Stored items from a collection
***

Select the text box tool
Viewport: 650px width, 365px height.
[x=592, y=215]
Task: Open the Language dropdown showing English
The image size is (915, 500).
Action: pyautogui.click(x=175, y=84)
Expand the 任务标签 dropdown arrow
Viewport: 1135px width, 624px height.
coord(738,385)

***

Each record must be reproduced exactly. Keep every one.

Select the text box tool
Viewport: 650px width, 365px height.
[x=592, y=215]
Task: Open the Language dropdown showing English
The image size is (915, 500).
Action: pyautogui.click(x=175, y=84)
Expand the 任务标签 dropdown arrow
Viewport: 1135px width, 624px height.
coord(738,385)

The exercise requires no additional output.